Australia's resources industry is undergoing rapid expansion. Project developers should focus early on acquiring suitable engineering firms, mining contractors and construction firms because capacity in these sectors over the next 12 to 24 months is likely to be extremely tight.
The Australian resources market is also currently characterised by a high degree of takeover activity. Consolidation is likely to be seen in many sectors of the mining industry, including iron ore, gold and base metals.
State governments approach resource projects differently. Some states, eg Western Australia and Queensland, commonly use instruments known as State Agreements when developing significant mining, oil and gas projects. These are in addition to regulatory issues and are essentially contracts between the state and private developers where each commits to certain undertakings and obligations in relation to a project.
Under State Agreements, states will typically promise to grant certain rights, expedite processes and possibly also grant concessions in return for undertakings to develop a particular project within a certain time frame. Developers may also need to undertake to operate secondary processing, commit to community development plans and provide employment opportunities.

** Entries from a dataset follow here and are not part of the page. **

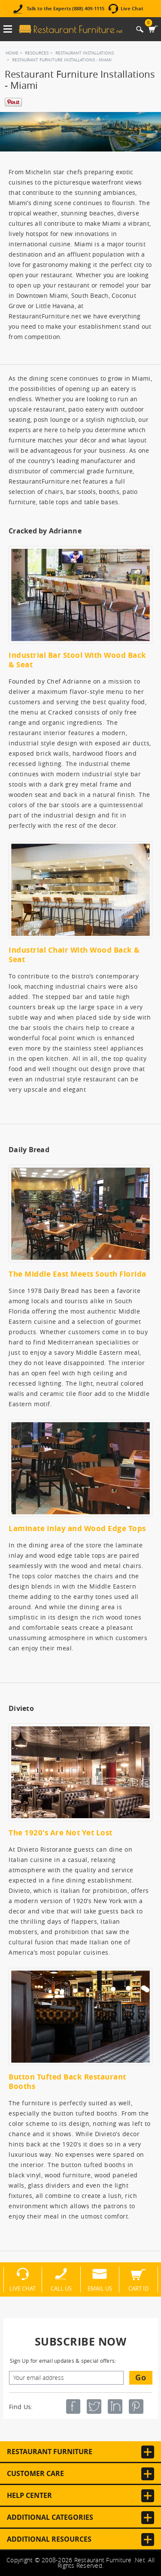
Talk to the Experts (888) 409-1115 (65, 8)
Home (12, 53)
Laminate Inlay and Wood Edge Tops (77, 1528)
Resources (37, 53)
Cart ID (138, 2288)
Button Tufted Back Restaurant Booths (67, 2081)
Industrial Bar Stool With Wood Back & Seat (77, 659)
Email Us (100, 2288)
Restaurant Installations (84, 53)
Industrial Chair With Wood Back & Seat (74, 954)
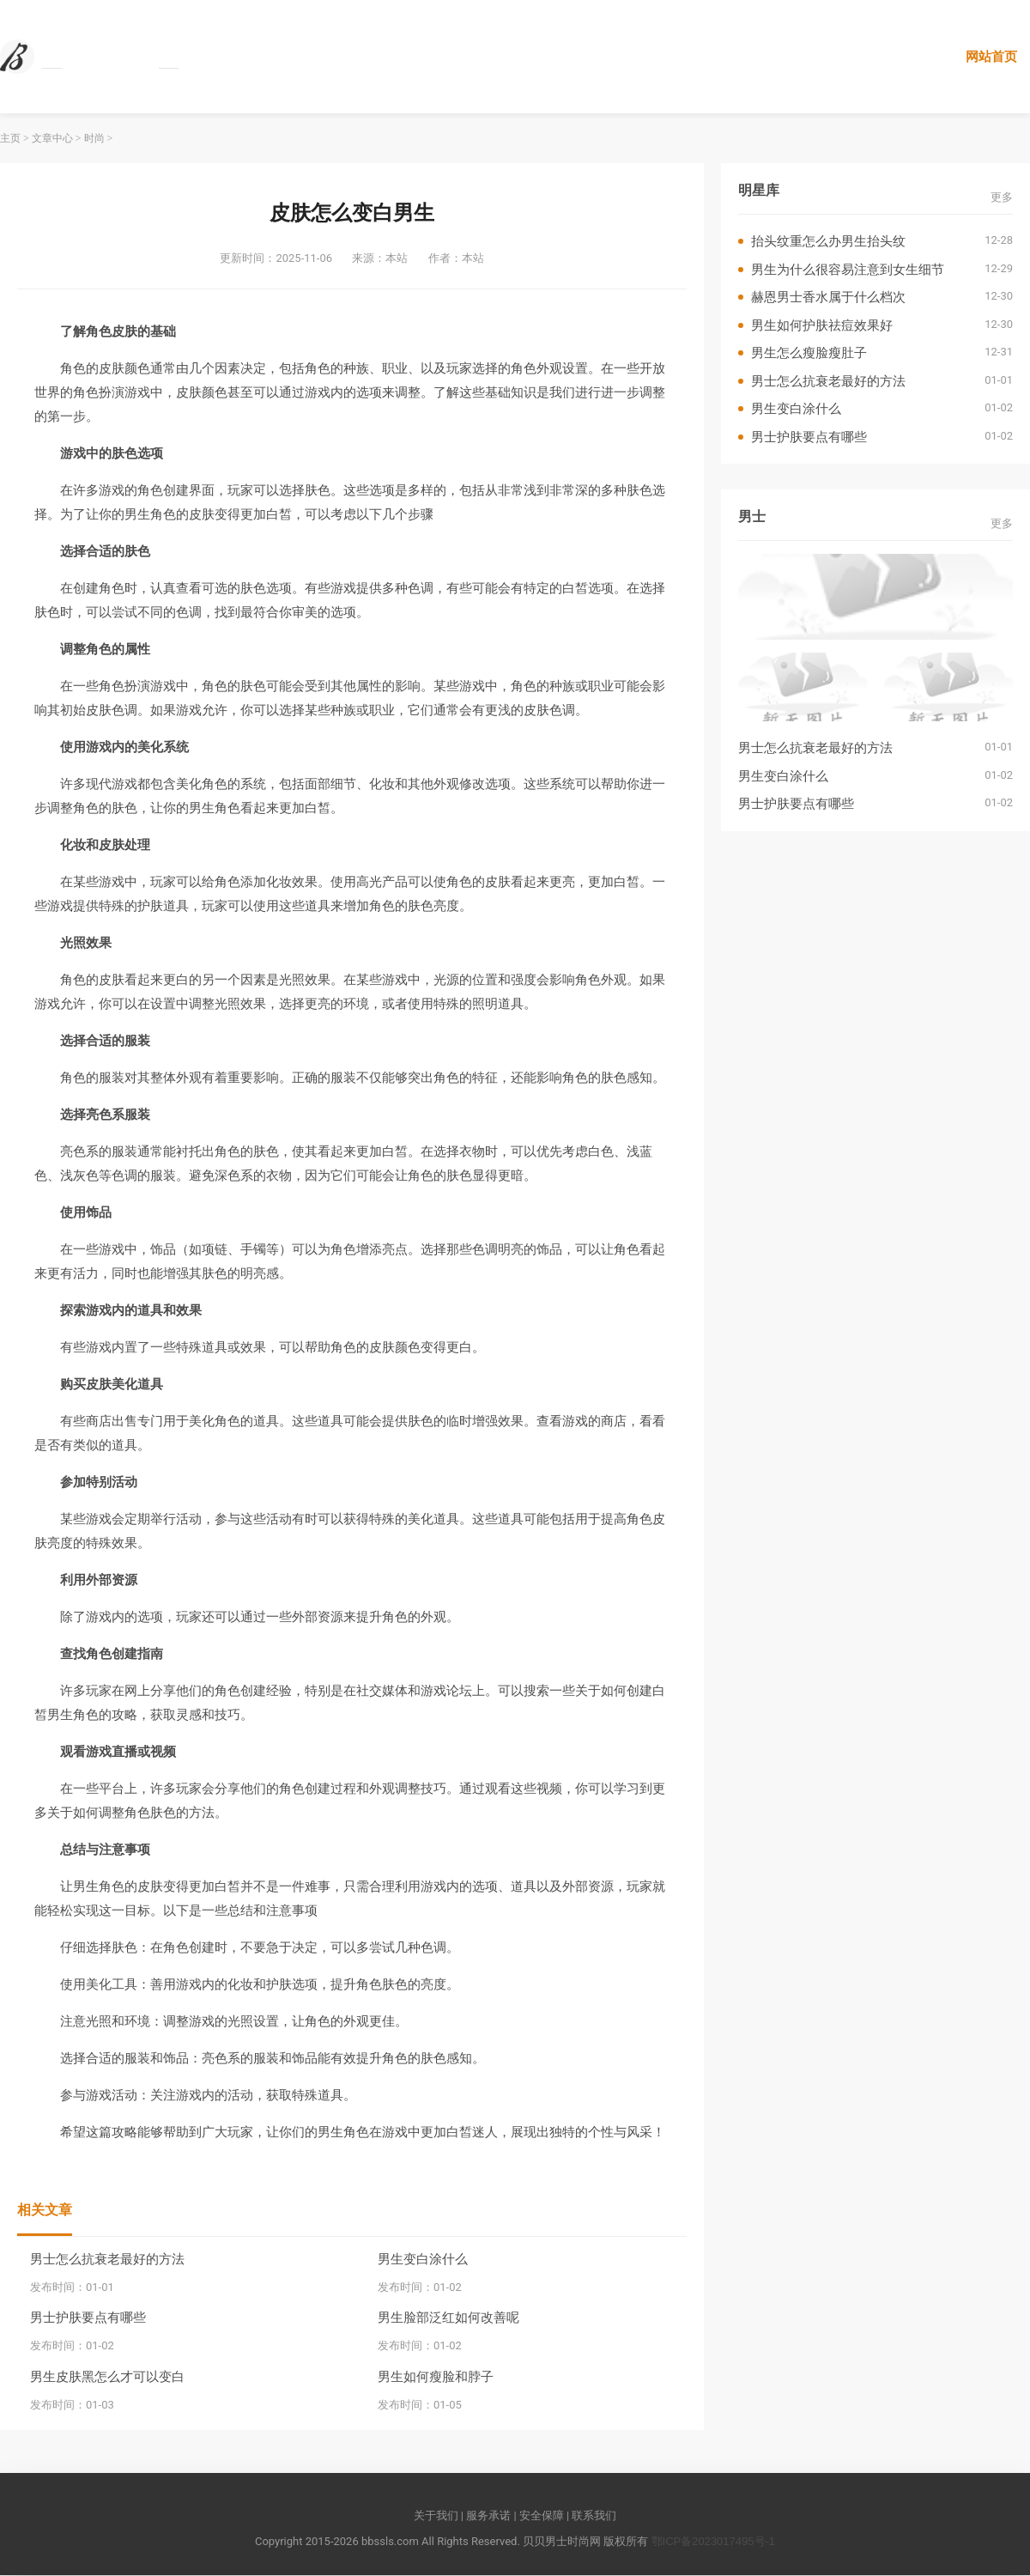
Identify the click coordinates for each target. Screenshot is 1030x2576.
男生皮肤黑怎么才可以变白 (107, 2376)
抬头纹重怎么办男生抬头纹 (828, 241)
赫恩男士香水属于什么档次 (828, 297)
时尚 (94, 139)
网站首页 (991, 56)
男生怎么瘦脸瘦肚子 (809, 353)
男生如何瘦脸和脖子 (436, 2376)
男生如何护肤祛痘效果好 (822, 325)
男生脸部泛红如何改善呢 (448, 2318)
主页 (10, 139)
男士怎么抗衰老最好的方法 (107, 2258)
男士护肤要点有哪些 (88, 2318)
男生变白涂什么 (423, 2258)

Developing mining, oil and gas projects in Australia requires a range of statutory approvals. Though not an exhaustive list, several key approvals are set out below.

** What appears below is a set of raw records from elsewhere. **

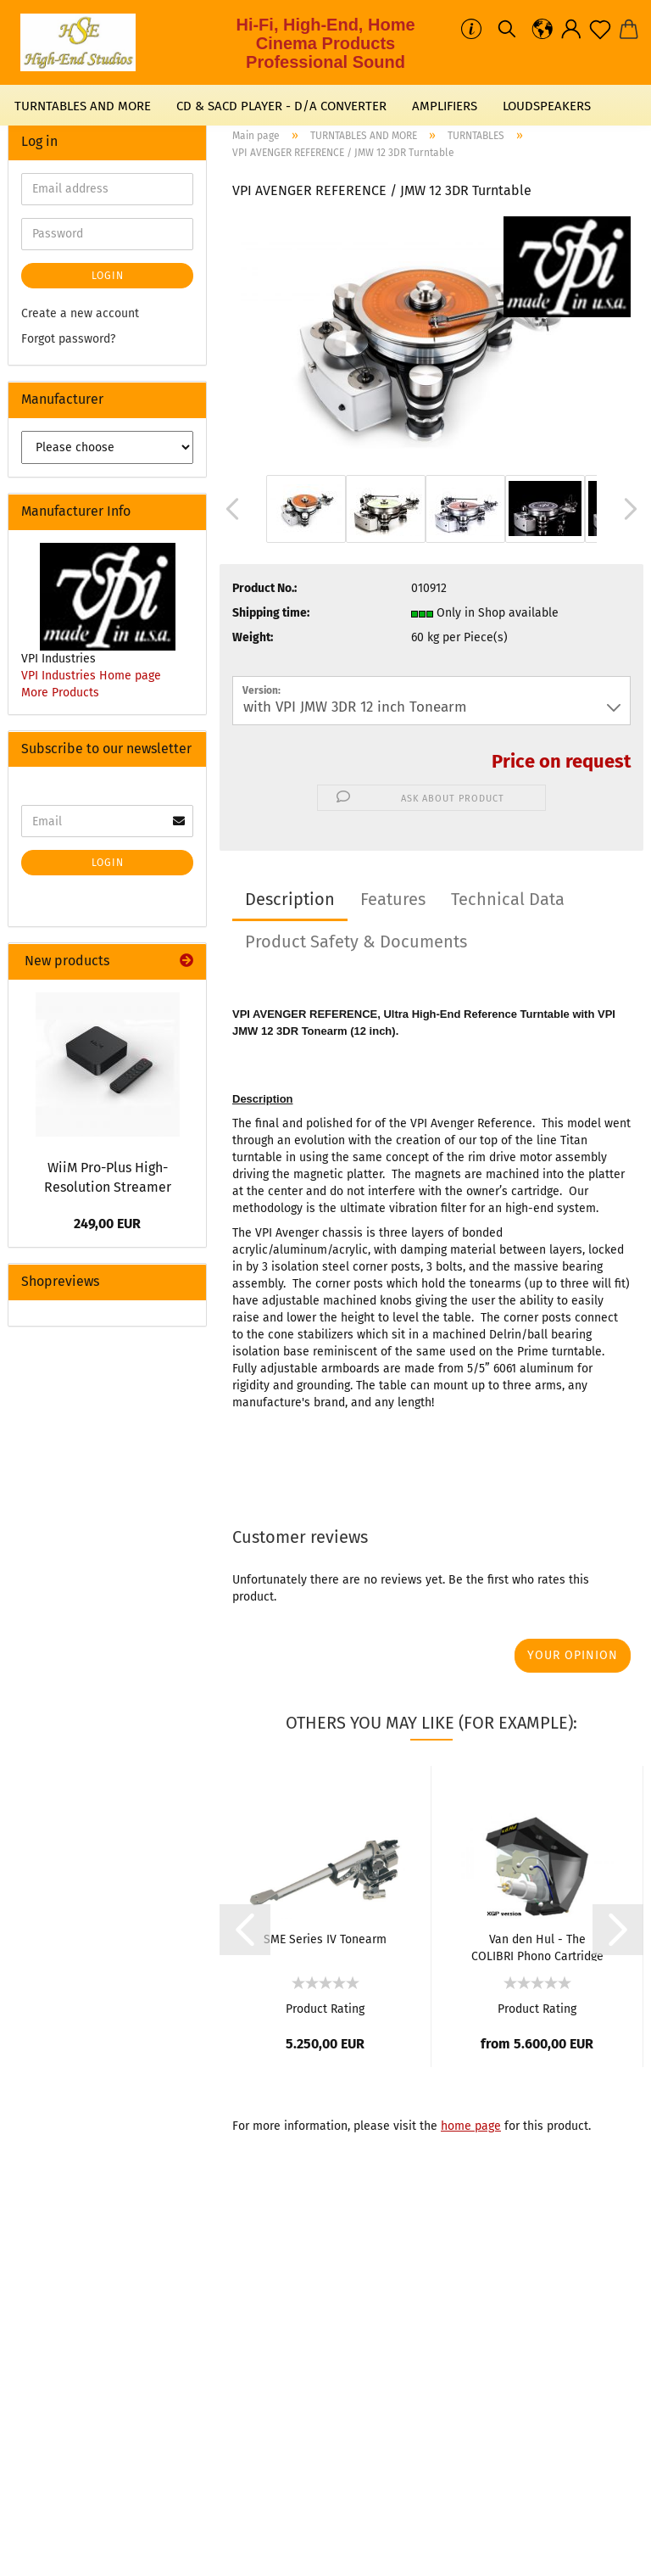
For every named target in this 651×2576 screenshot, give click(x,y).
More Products (60, 692)
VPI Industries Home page (91, 675)
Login (108, 276)
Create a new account (80, 313)
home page (471, 2126)
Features (393, 899)
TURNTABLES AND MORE (82, 106)
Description (290, 899)
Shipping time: (270, 613)
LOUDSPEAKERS (547, 106)
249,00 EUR (107, 1223)
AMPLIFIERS (444, 106)
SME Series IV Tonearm (325, 1939)
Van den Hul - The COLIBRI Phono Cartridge (537, 1946)
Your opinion (572, 1655)
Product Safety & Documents (356, 941)
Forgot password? (68, 339)
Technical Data (508, 899)
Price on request (561, 761)
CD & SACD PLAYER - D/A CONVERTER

Environmental approvals may be required from both a state goverment and the Federal Government. Most states have an environmetal assessment process for resources projects, which can take as little as a few weeks or as long as several years, depending on the project's size and potential environmental impact.

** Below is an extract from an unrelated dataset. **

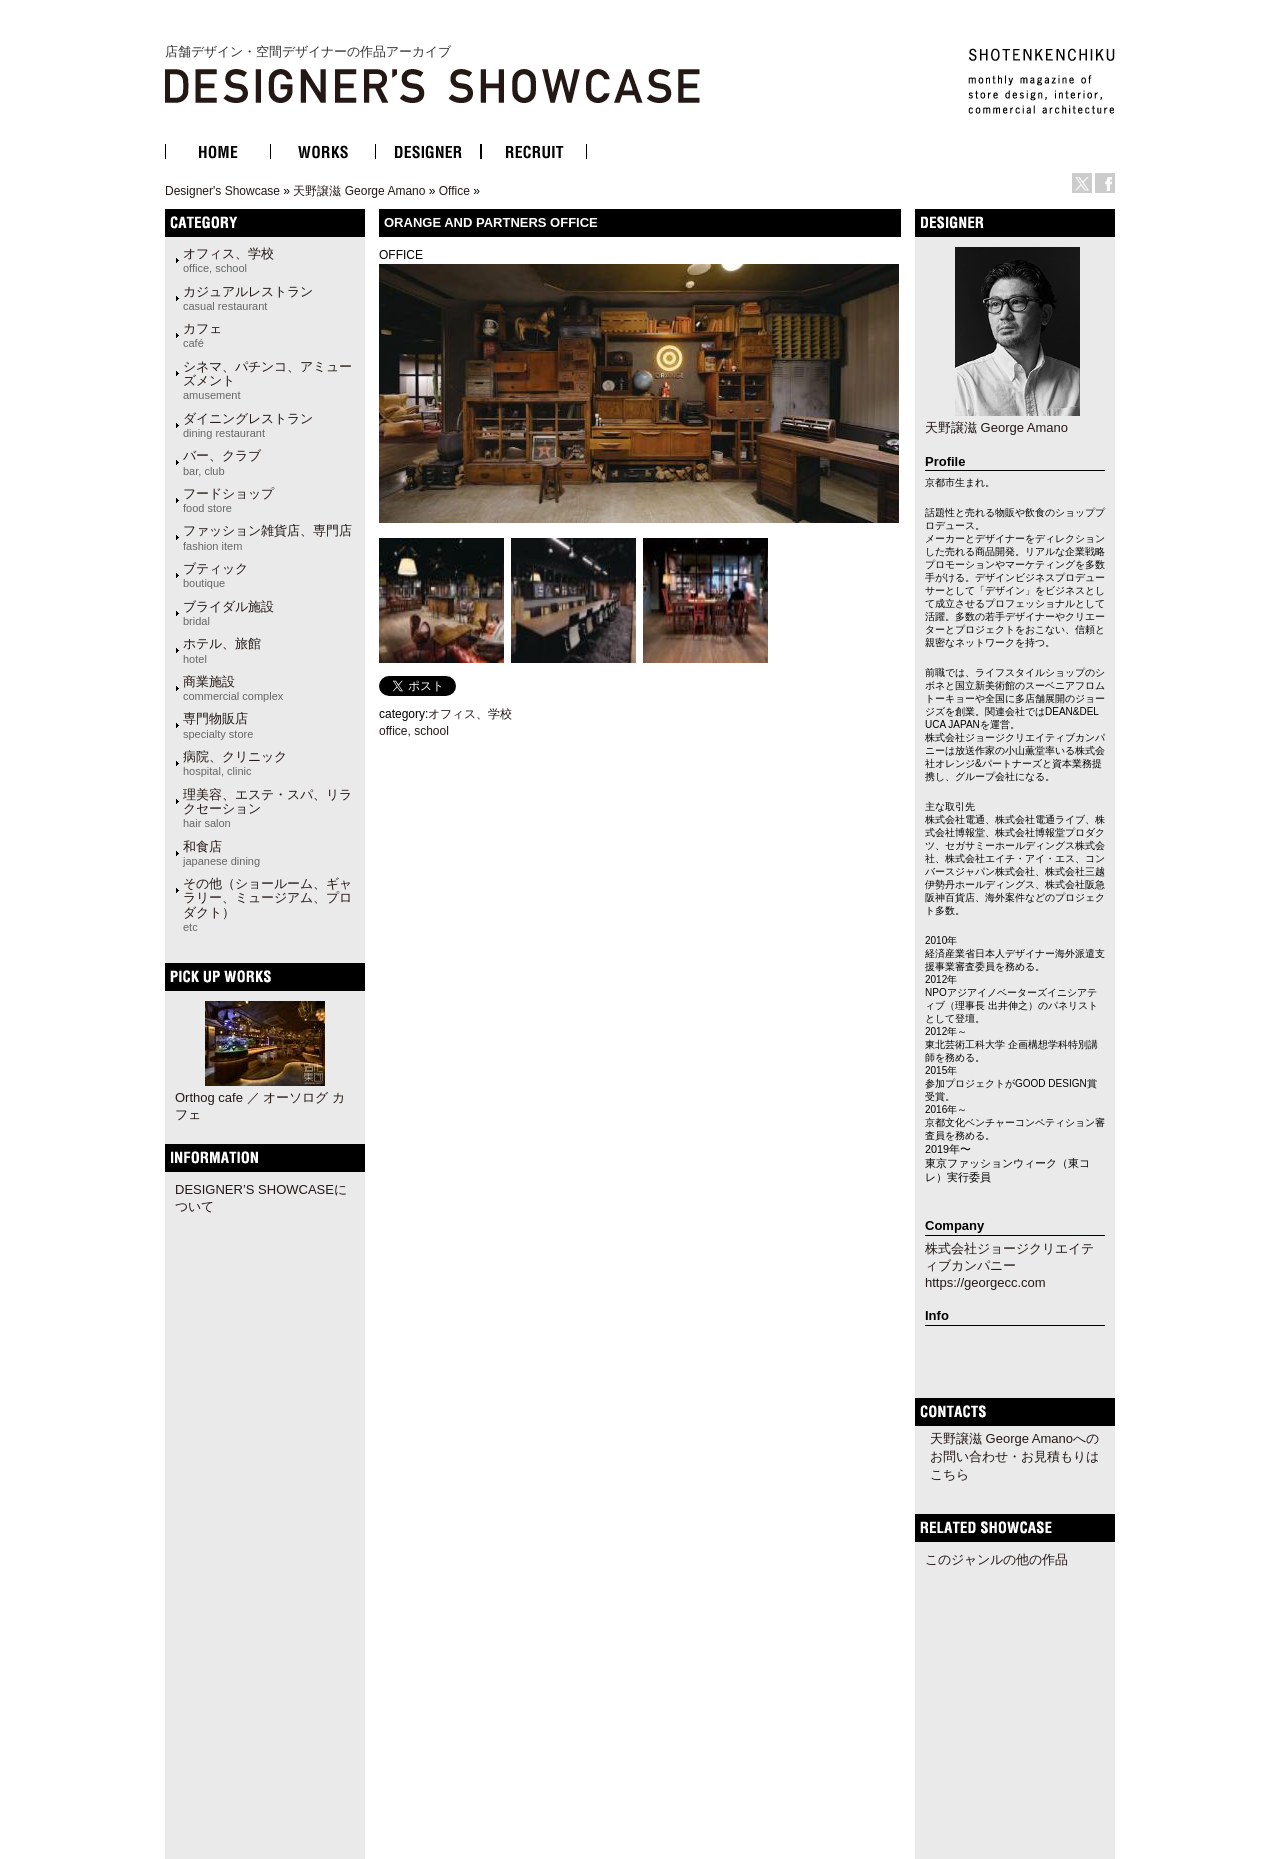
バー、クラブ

An emerging issue is the impact of greenhouse gas emissions and the extent to which environmental regulatory authorities take these into account – an increasing occurrence in environmental impact assessments. See also the Real Property chapter.
Australian law recognises the native title rights of traditional, indigenous inhabitants in areas where those rights have not been extinguished, for example by the grant of freehold title. Registered native title claimants and determined native title holders have certain important procedural rights, which must be accommodated in the development of most resources projects. See also the Real Property chapter.
Emissions Trading Scheme
Australia will commence carbon pricing in July 2012. This will initially involve a fixed charge but is ultimately intended to move to an emissions trading scheme. These developments will significantly impact on the cost of developing and operating most resources projects. See also the Environment and Climate Change chapter.
States and territories have their own legislation dealing with rights of access to land and how land can be owned, leased, licensed, transferred and otherwise dealt with. These regimes usually comprise several pieces of interlocking legislation, which affect the grant of land for access to projects, the development of infrastructure such as pipelines, railways and ports and for general purposes. See also the Real Property chapter.
Again, states and territories have their own legislation governing the grant of different types of rights to explore for and extract minerals from defined areas. Most states also have a network of specialist courts and tribunals overseeing and resolving disputes between parties as to their competing rights to minerals.
State and territory legislation deals with the grant of rights to explore for and extract petroleum products. There is also federal legislation, which complements the state-based regimes.
Occupational health and safety
Specialist occupational heath and safety legislation at state and territory levels imposes significant obligations on companies and individuals. A notable feature is the imposition of personal liability on directors and senior officers of companies where there has been a failure to provide a safe system of work or other failure to comply with occupational health and safety legislation. Business systems and appropriate contractual arrangements must be in place to ensure compliance.
Enterprise Migration Agreements
The National Resources Sector Employment Taskforce foreshadowed that there would be skills shortages in the resources sector and recommended the introduction of Enterprise Migration Agreements (EMA). In May 2011, the Federal Government acted on those recommendations and introduced the EMA to help the resources sector meet its skills needs. The EMA is unique to major projects in the resources sector and will be an agreement between the Department of Immigration and either the project owner or prime contractor. It will act as an umbrella migration arrangement for the resources project. To be eligible, the resources project must have a capital expenditure of more than AU$2 billion and employ more than 1,500 workers. Under an EMA, occupations that are not eligible for standard migration programs can be sponsored, provided the project can justify a genuine need that cannot be met from the Australian labour market.
The EMA will set out the number of overseas workers who can be engaged on the project, why they are required and the training commitments that must be met by the project owner. Once the EMA is in place, the 457 visa applications associated with an EMA will be subject to expedited processing. Overseas workers sponsored under an EMA will be subject to the protections in the Migration Legislation Amendment (Worker Protection) Act 2008 (Cth).